**WHAT THIS TASK INVOLVES**: Convert every line of the entries below into a Markdown table with two columns, Row and Line. Put the row number under Row and the line under Line, and leave out blank lines.

**EXTRACTED MATERIAL**:
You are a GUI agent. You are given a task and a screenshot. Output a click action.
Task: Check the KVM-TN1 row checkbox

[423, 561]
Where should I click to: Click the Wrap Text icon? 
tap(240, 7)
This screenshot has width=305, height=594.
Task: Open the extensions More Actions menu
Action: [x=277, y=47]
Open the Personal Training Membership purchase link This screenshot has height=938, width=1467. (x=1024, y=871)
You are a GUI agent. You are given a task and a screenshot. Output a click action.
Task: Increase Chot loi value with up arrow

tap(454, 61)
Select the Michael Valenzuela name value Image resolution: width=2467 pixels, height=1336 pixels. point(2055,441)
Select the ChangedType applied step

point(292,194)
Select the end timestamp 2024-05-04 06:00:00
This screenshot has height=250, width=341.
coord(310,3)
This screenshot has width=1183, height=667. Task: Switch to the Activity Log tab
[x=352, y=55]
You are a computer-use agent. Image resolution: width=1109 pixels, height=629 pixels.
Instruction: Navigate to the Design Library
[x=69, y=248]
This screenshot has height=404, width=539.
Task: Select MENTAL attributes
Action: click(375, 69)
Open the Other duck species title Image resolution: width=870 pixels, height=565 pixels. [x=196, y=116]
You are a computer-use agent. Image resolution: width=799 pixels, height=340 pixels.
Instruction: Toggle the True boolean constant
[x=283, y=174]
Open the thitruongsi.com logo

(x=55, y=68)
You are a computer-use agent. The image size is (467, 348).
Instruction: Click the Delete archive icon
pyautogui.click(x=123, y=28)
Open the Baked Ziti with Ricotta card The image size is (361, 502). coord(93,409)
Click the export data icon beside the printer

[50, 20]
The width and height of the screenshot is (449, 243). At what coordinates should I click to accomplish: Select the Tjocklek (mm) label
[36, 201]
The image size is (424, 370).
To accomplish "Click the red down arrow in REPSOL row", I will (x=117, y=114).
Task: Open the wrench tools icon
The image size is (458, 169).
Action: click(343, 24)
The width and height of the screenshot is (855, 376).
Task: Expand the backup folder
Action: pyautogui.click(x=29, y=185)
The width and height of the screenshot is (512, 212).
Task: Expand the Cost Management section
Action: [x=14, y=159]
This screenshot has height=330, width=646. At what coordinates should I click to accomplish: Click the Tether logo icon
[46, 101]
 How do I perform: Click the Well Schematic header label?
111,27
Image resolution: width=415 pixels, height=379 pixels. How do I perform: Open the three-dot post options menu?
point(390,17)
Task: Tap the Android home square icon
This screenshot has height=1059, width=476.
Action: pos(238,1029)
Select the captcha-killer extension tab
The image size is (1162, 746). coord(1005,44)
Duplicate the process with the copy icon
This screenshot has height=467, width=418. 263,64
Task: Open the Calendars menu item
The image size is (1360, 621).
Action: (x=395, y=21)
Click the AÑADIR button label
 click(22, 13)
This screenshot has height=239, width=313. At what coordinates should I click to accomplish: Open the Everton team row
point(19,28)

**FULL OUTPUT**:
| Row | Line |
|---|---|
| 1 | You are a GUI agent. You are given a task and a screenshot. Output a click action. |
| 2 | Task: Check the KVM-TN1 row checkbox |
| 3 | [423, 561] |
| 4 | Where should I click to: Click the Wrap Text icon?  |
| 5 | tap(240, 7) |
| 6 | This screenshot has width=305, height=594. |
| 7 | Task: Open the extensions More Actions menu |
| 8 | Action: [x=277, y=47] |
| 9 | Open the Personal Training Membership purchase link This screenshot has height=938, width=1467. (x=1024, y=871) |
| 10 | You are a GUI agent. You are given a task and a screenshot. Output a click action. |
| 11 | Task: Increase Chot loi value with up arrow |
| 12 | tap(454, 61) |
| 13 | Select the Michael Valenzuela name value Image resolution: width=2467 pixels, height=1336 pixels. point(2055,441) |
| 14 | Select the ChangedType applied step |
| 15 | point(292,194) |
| 16 | Select the end timestamp 2024-05-04 06:00:00 |
| 17 | This screenshot has height=250, width=341. |
| 18 | coord(310,3) |
| 19 | This screenshot has width=1183, height=667. Task: Switch to the Activity Log tab |
| 20 | [x=352, y=55] |
| 21 | You are a computer-use agent. Image resolution: width=1109 pixels, height=629 pixels. |
| 22 | Instruction: Navigate to the Design Library |
| 23 | [x=69, y=248] |
| 24 | This screenshot has height=404, width=539. |
| 25 | Task: Select MENTAL attributes |
| 26 | Action: click(375, 69) |
| 27 | Open the Other duck species title Image resolution: width=870 pixels, height=565 pixels. [x=196, y=116] |
| 28 | You are a computer-use agent. Image resolution: width=799 pixels, height=340 pixels. |
| 29 | Instruction: Toggle the True boolean constant |
| 30 | [x=283, y=174] |
| 31 | Open the thitruongsi.com logo |
| 32 | (x=55, y=68) |
| 33 | You are a computer-use agent. The image size is (467, 348). |
| 34 | Instruction: Click the Delete archive icon |
| 35 | pyautogui.click(x=123, y=28) |
| 36 | Open the Baked Ziti with Ricotta card The image size is (361, 502). coord(93,409) |
| 37 | Click the export data icon beside the printer |
| 38 | [50, 20] |
| 39 | The width and height of the screenshot is (449, 243). At what coordinates should I click to accomplish: Select the Tjocklek (mm) label |
| 40 | [36, 201] |
| 41 | The image size is (424, 370). |
| 42 | To accomplish "Click the red down arrow in REPSOL row", I will (x=117, y=114). |
| 43 | Task: Open the wrench tools icon |
| 44 | The image size is (458, 169). |
| 45 | Action: click(343, 24) |
| 46 | The width and height of the screenshot is (855, 376). |
| 47 | Task: Expand the backup folder |
| 48 | Action: pyautogui.click(x=29, y=185) |
| 49 | The width and height of the screenshot is (512, 212). |
| 50 | Task: Expand the Cost Management section |
| 51 | Action: [x=14, y=159] |
| 52 | This screenshot has height=330, width=646. At what coordinates should I click to accomplish: Click the Tether logo icon |
| 53 | [46, 101] |
| 54 |  How do I perform: Click the Well Schematic header label? |
| 55 | 111,27 |
| 56 | Image resolution: width=415 pixels, height=379 pixels. How do I perform: Open the three-dot post options menu? |
| 57 | point(390,17) |
| 58 | Task: Tap the Android home square icon |
| 59 | This screenshot has height=1059, width=476. |
| 60 | Action: pos(238,1029) |
| 61 | Select the captcha-killer extension tab |
| 62 | The image size is (1162, 746). coord(1005,44) |
| 63 | Duplicate the process with the copy icon |
| 64 | This screenshot has height=467, width=418. 263,64 |
| 65 | Task: Open the Calendars menu item |
| 66 | The image size is (1360, 621). |
| 67 | Action: (x=395, y=21) |
| 68 | Click the AÑADIR button label |
| 69 |  click(22, 13) |
| 70 | This screenshot has height=239, width=313. At what coordinates should I click to accomplish: Open the Everton team row |
| 71 | point(19,28) |